Complete step by step answer:
Given equation of the curve is,
$\Rightarrow {x^2} = 2y$
We have to find the point on the given curve which is closest to the point $\left( {0,5} \right)$. Let the point on the curve ${x^2} = 2y$ which is closest to the point $\left( {0,5} \right)$ be $\left( {h,k} \right)$. Then,
$\Rightarrow {h^2} = 2k$
Then, using the distance formula, the distance between the two points $\left( {h,k} \right)$ and $\left( {0,5} \right)$ can be written as,
$\Rightarrow d = \sqrt {{{\left( {h - 0} \right)}^2} + {{\left( {k - 5} \right)}^2}}$

Let, $D = {d^2}$ then we can write the above equation as,
$\Rightarrow D = {d^2} = {\left( {h - 0} \right)^2} + {\left( {k - 5} \right)^2}$
That gives us ,
$\Rightarrow D = {h^2} + {k^2} + 25 - 10k$
Substituting ${h^2} = 2k$ in above equation, we get
$\Rightarrow D = 2k - 10k + {k^2} + 25$
$\Rightarrow D = - 8k + {k^2} + 25$
Differentiating both sides with respect to $k$ , we get
$\Rightarrow \dfrac{{dD}}{{dk}} = 2k - 8$
For a maximum or minimum value, the first derivative must be zero.
Hence, putting $\dfrac{{dD}}{{dk}} = 0$ we get
$\Rightarrow \dfrac{{dD}}{{dk}} = 2k - 8 = 0$
That gives us,
$\Rightarrow k = 4$

Now the second derivative of the curve can be written as,
$\Rightarrow \dfrac{{{d^2}D}}{{d{k^2}}} = 2 > 0$
Hence, the curve has a minimum distance from $\left( {0,5} \right)$ when $k = 4$ .
Also, when $k = 4$ , we have
$\Rightarrow {h^2} = 2\left( 4 \right)$
That gives us,
$\Rightarrow {h^2} = 8$
Hence,
$\Rightarrow h = \pm \sqrt 8$
$\therefore h = \pm 2\sqrt 2$
Hence, the required point on the curve is $\left( {h,k} \right) = \left( { \pm 2\sqrt 2 ,4} \right)$. Therefore, the point on the curve ${x^2} = 2y$ which is closest to the point $\left( {0,5} \right)$ is $\left( { \pm 2\sqrt 2 ,4} \right)$.

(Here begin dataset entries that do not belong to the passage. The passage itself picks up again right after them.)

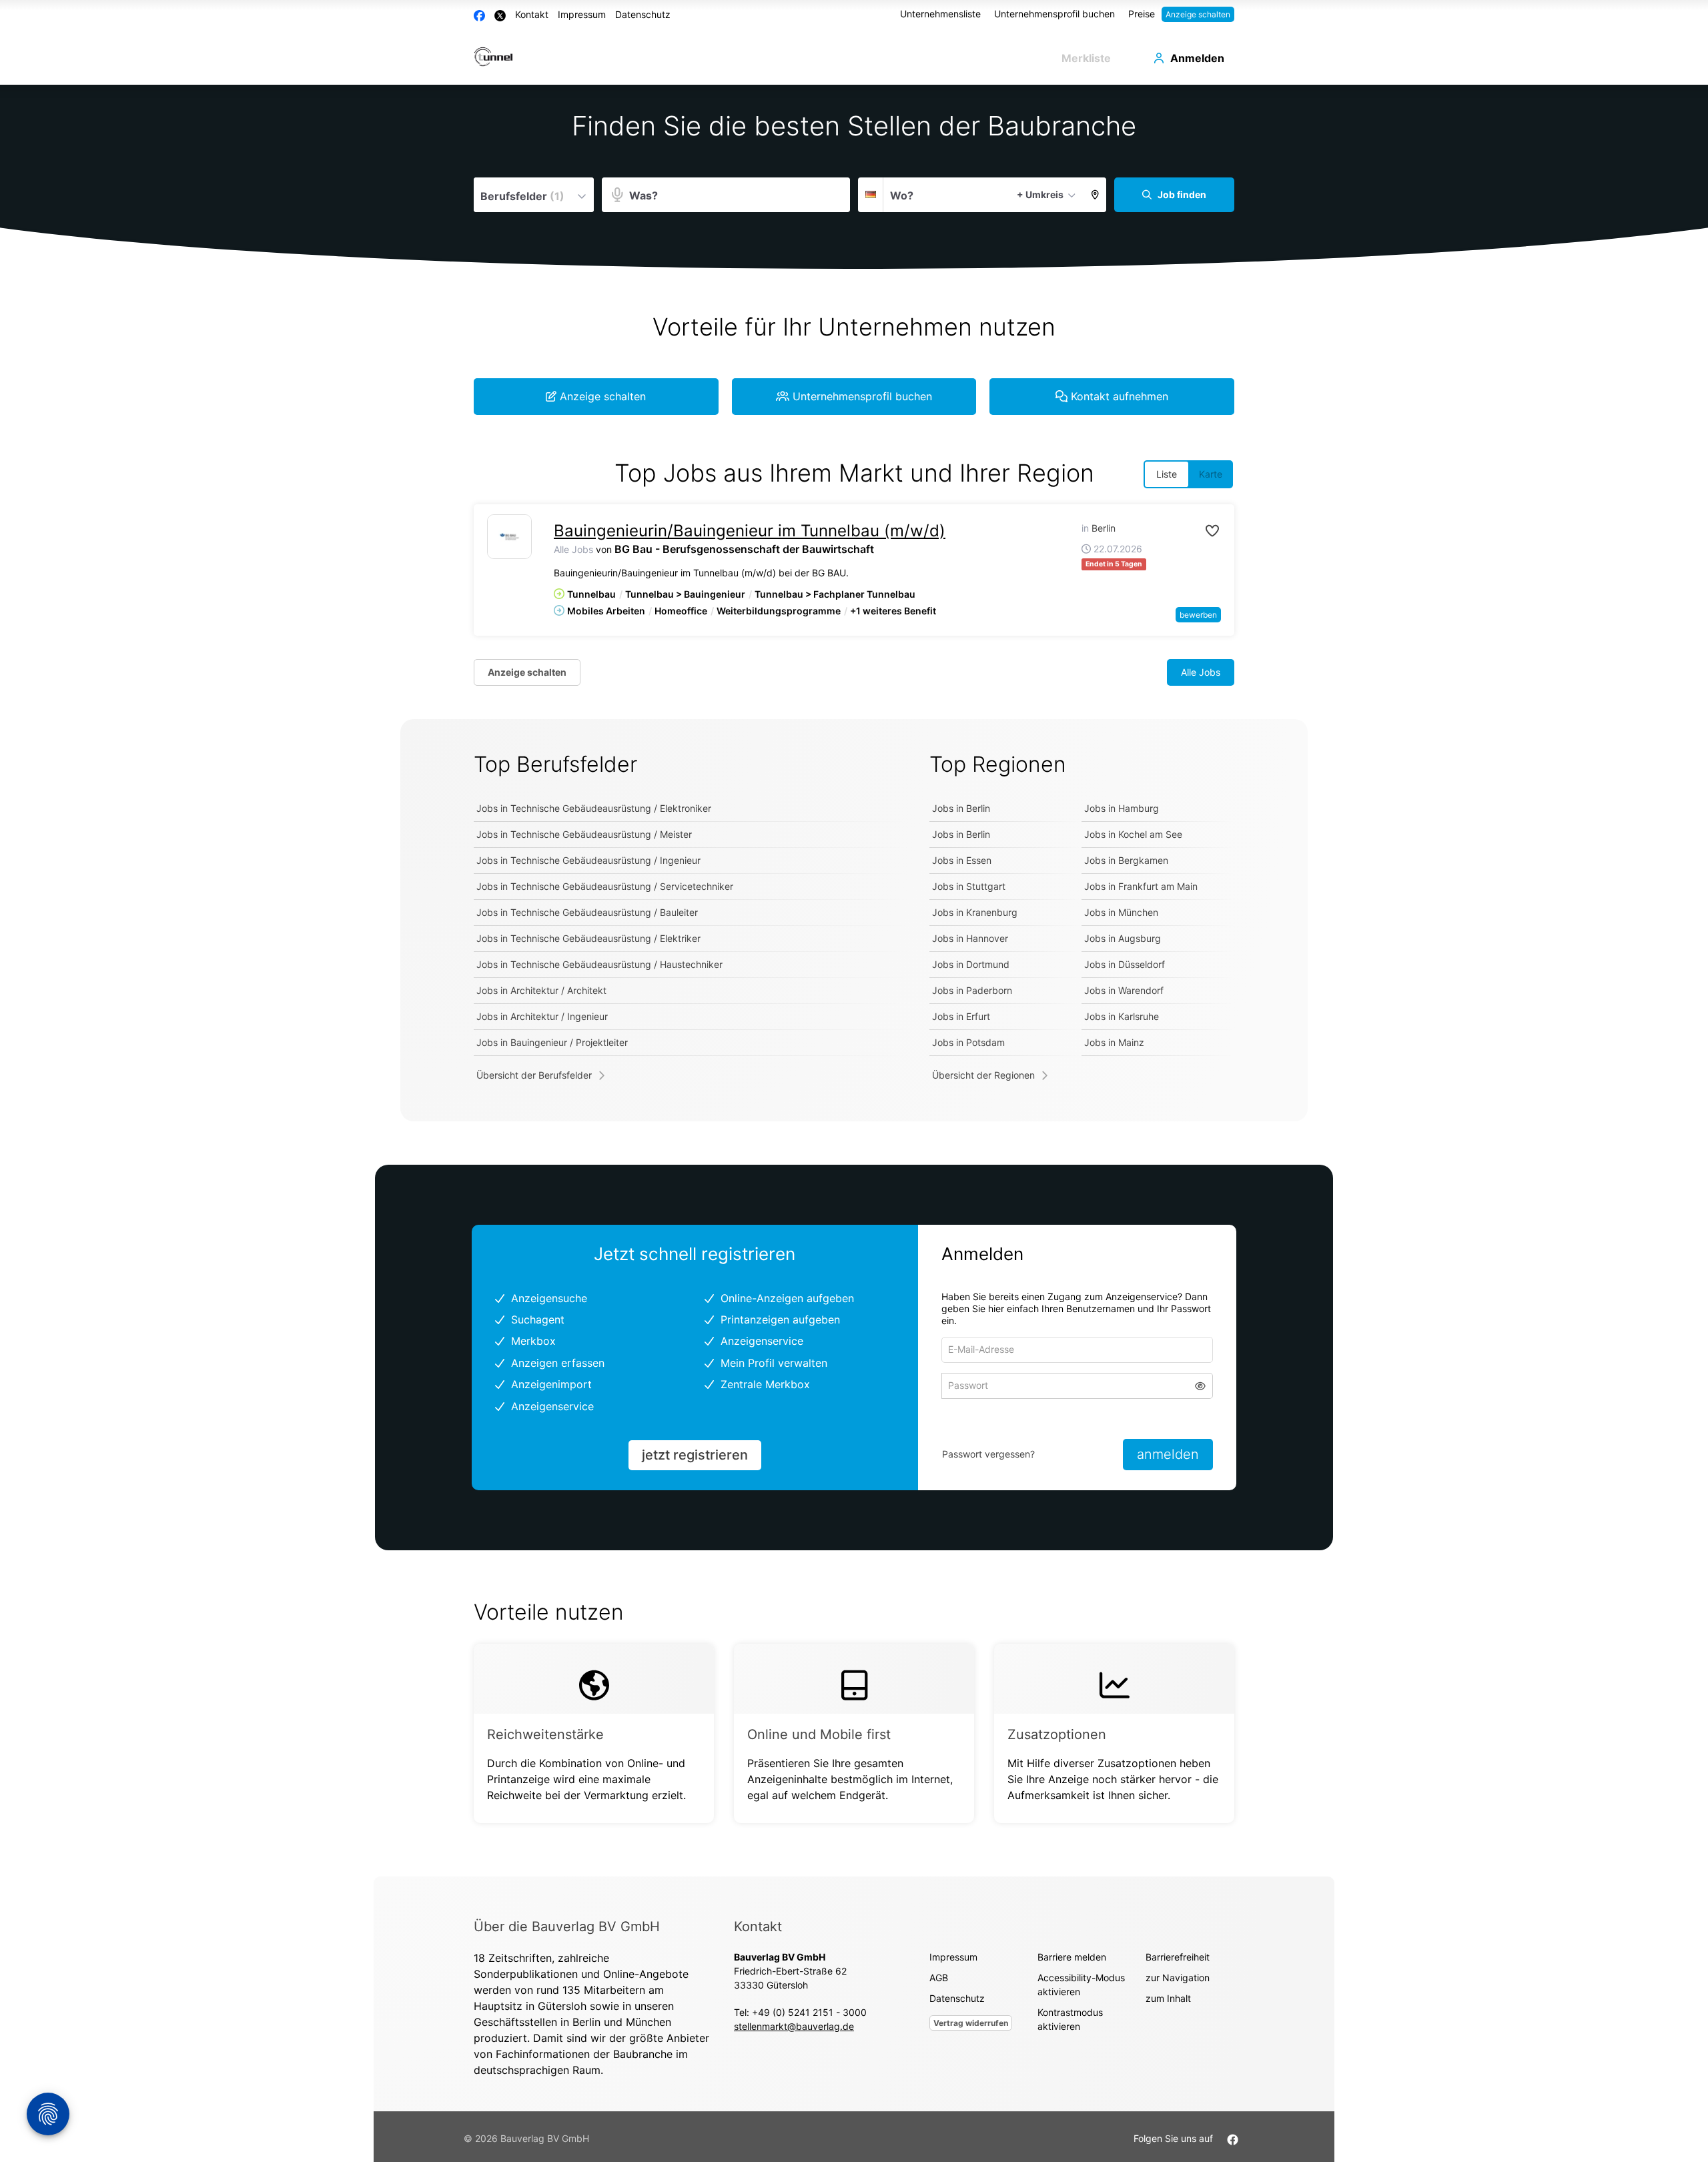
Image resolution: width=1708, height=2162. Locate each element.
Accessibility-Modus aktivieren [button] (1081, 1984)
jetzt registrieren (695, 1455)
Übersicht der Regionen (983, 1075)
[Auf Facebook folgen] (1233, 2138)
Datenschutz (643, 14)
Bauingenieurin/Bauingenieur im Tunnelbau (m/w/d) (749, 530)
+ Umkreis (1040, 194)
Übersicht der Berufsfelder (534, 1075)
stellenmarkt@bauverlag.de (794, 2026)
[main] (854, 980)
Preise (1141, 14)
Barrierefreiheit (1178, 1957)
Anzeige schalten (1198, 14)
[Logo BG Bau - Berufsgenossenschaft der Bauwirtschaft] (509, 536)
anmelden (1168, 1454)
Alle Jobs (573, 549)
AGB (938, 1977)
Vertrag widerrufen (970, 2023)
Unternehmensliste (940, 14)
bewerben (1198, 615)
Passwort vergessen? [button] (988, 1454)
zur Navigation (1178, 1977)
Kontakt (531, 14)
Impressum (582, 14)
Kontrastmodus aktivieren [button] (1070, 2019)
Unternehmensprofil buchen (1054, 14)
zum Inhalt (1168, 1998)
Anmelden (1197, 58)
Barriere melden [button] (1071, 1957)
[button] (1095, 194)
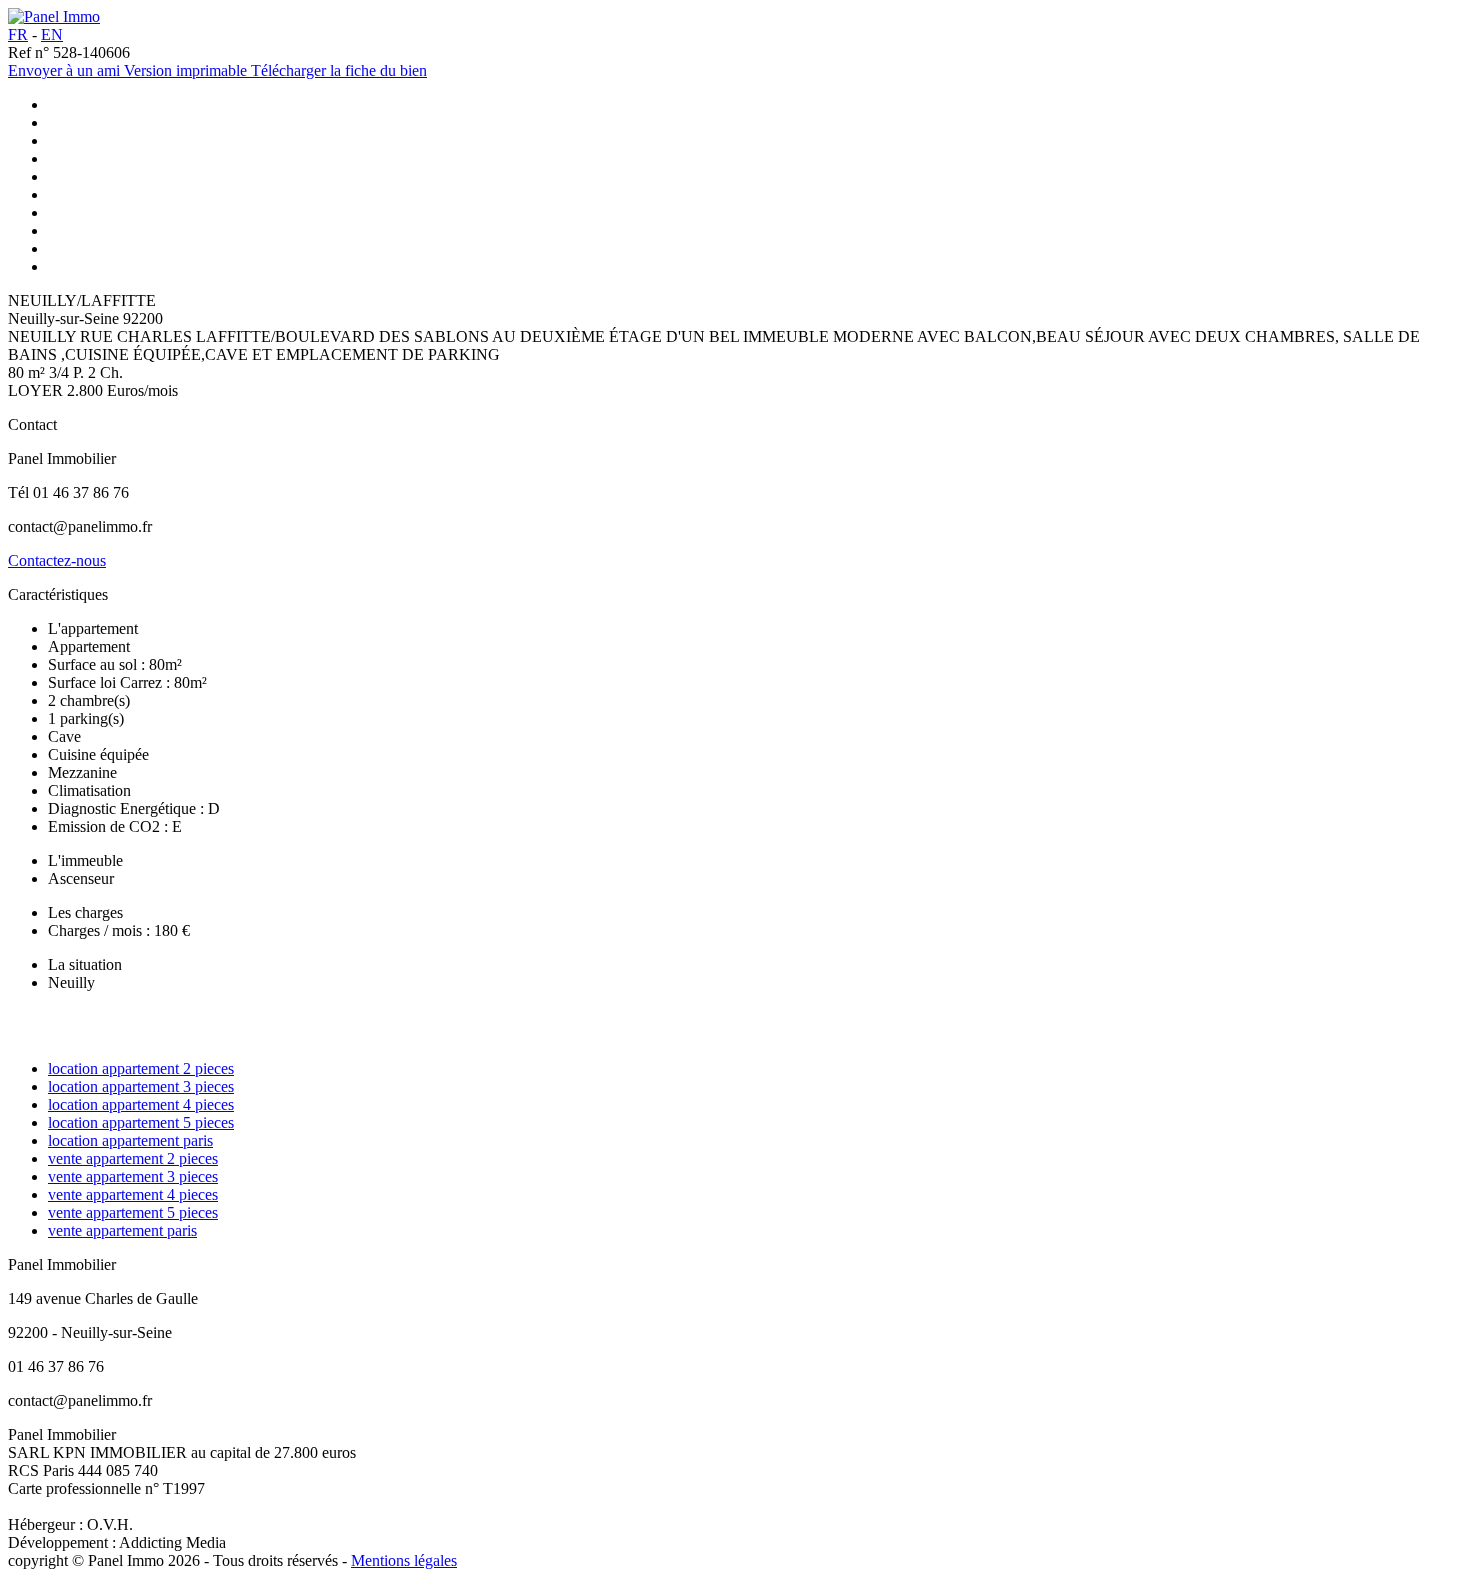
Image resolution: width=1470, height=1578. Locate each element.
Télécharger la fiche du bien (339, 70)
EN (52, 34)
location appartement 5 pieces (141, 1122)
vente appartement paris (122, 1230)
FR (18, 34)
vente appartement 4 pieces (133, 1194)
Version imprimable (187, 70)
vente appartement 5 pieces (133, 1212)
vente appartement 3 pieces (133, 1176)
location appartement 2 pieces (141, 1068)
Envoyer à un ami (66, 70)
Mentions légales (404, 1560)
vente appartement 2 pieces (133, 1158)
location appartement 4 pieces (141, 1104)
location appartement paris (130, 1140)
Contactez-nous (57, 560)
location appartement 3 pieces (141, 1086)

Therefore, the correct option is A.

Note: The given equation of the curve, that is ${x^2} = 2y$ , is the equation of a parabola which is lying in the first and second quadrant. Since, from the equation ${x^2} = 2y$ we can say that on the y-axis the curve is always in the positive direction, while on the x-axis the curve can have both the positive as well as negative direction, i.e. values. The graph of the curve will be a $\cup$ shaped parabola with the vertex at origin.